Metamath Proof Explorer

Theorem morex

Description: Derive membership from uniqueness. (Contributed by Jeff Madsen, 2-Sep-2009)

Ref Expression
Hypotheses morex.1 
|- B e. _V
morex.2 
|- ( x = B -> ( ph <-> ps ) )
Assertion morex 
|- ( ( E. x e. A ph /\ E* x ph ) -> ( ps -> B e. A ) )

Proof

Step Hyp Ref Expression
1 morex.1 
 |-  B e. _V
2 morex.2 
 |-  ( x = B -> ( ph <-> ps ) )
3 df-rex 
 |-  ( E. x e. A ph <-> E. x ( x e. A /\ ph ) )
4 exancom 
 |-  ( E. x ( x e. A /\ ph ) <-> E. x ( ph /\ x e. A ) )
5 3 4 bitri 
 |-  ( E. x e. A ph <-> E. x ( ph /\ x e. A ) )
6 nfmo1 
 |-  F/ x E* x ph
7 nfe1 
 |-  F/ x E. x ( ph /\ x e. A )
8 6 7 nfan 
 |-  F/ x ( E* x ph /\ E. x ( ph /\ x e. A ) )

» **Given records**:
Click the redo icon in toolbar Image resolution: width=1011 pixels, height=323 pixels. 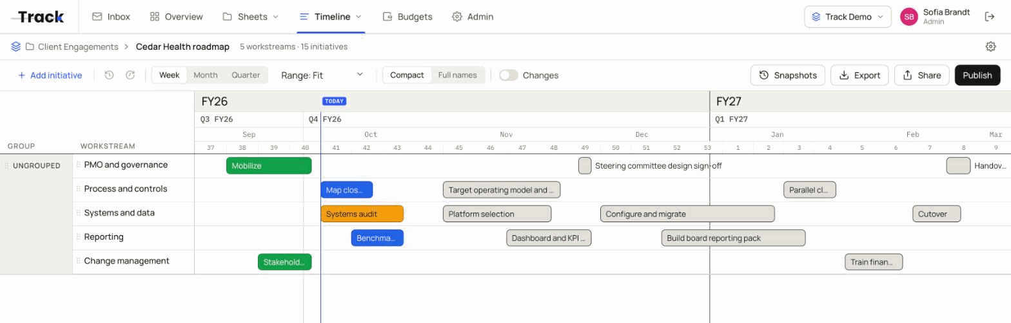pyautogui.click(x=130, y=75)
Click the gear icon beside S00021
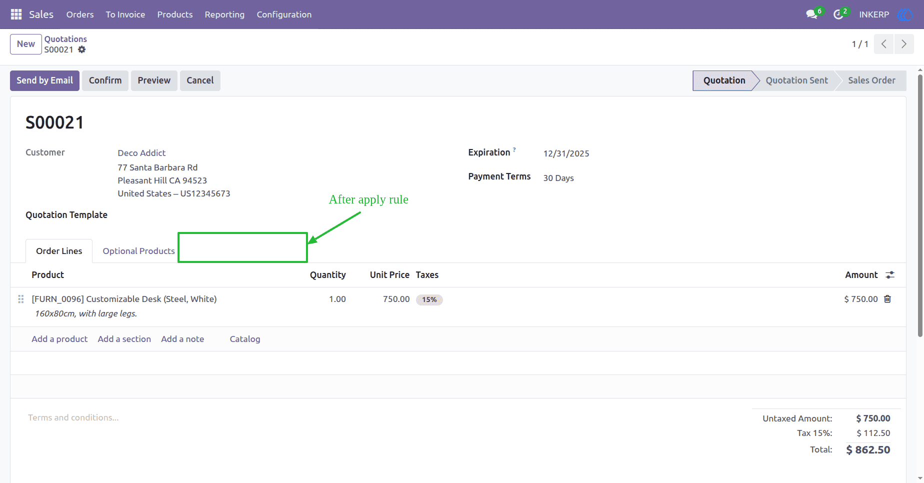This screenshot has width=924, height=483. click(x=82, y=50)
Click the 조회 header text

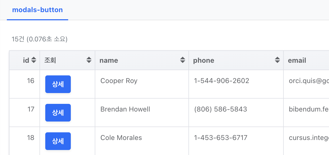point(50,60)
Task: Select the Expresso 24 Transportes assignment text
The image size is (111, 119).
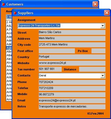Action: (39, 25)
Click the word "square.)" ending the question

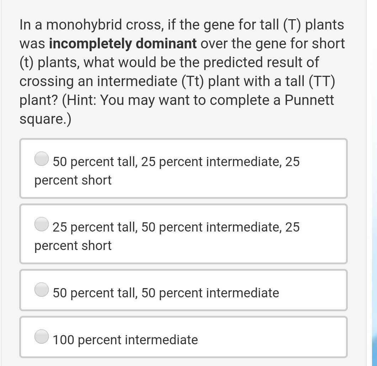pos(46,119)
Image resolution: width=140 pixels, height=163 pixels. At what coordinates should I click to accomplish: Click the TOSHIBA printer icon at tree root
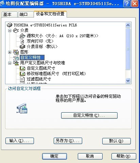click(10, 25)
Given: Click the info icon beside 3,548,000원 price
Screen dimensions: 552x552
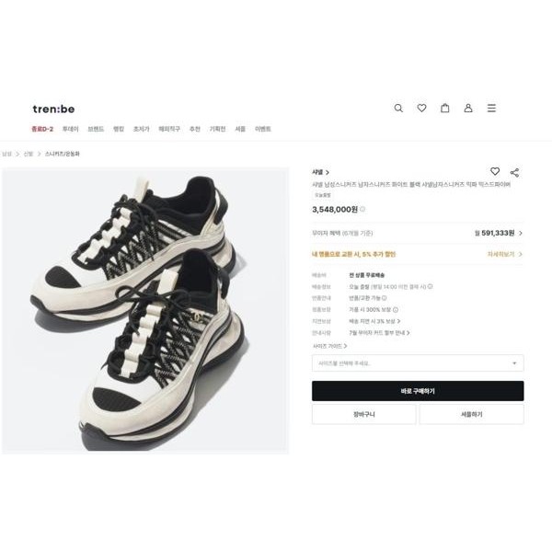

» **Work instructions**:
1. Answer these from the morex theorem page:
(a) Who contributed the theorem, and on what date?
(b) Which reference is cited for step 4 of the proof?
(c) What expression does hypothesis morex.1 state?
2. Please extend the morex theorem page, carrying the proof on from step 8.

» **Answers to the exercise**:
1.
(a) Jeff Madsen, 2-Sep-2009
(b) exancom
(c) |- B e. _V

2.
9 mopick 
 |-  ( ( E* x ph /\ E. x ( ph /\ x e. A ) ) -> ( ph -> x e. A ) )
10 8 9 alrimi 
 |-  ( ( E* x ph /\ E. x ( ph /\ x e. A ) ) -> A. x ( ph -> x e. A ) )
11 eleq1 
 |-  ( x = B -> ( x e. A <-> B e. A ) )
12 2 11 imbi12d 
 |-  ( x = B -> ( ( ph -> x e. A ) <-> ( ps -> B e. A ) ) )
13 1 12 spcv 
 |-  ( A. x ( ph -> x e. A ) -> ( ps -> B e. A ) )
14 10 13 syl 
 |-  ( ( E* x ph /\ E. x ( ph /\ x e. A ) ) -> ( ps -> B e. A ) )
15 5 14 sylan2b 
 |-  ( ( E* x ph /\ E. x e. A ph ) -> ( ps -> B e. A ) )
16 15 ancoms 
 |-  ( ( E. x e. A ph /\ E* x ph ) -> ( ps -> B e. A ) )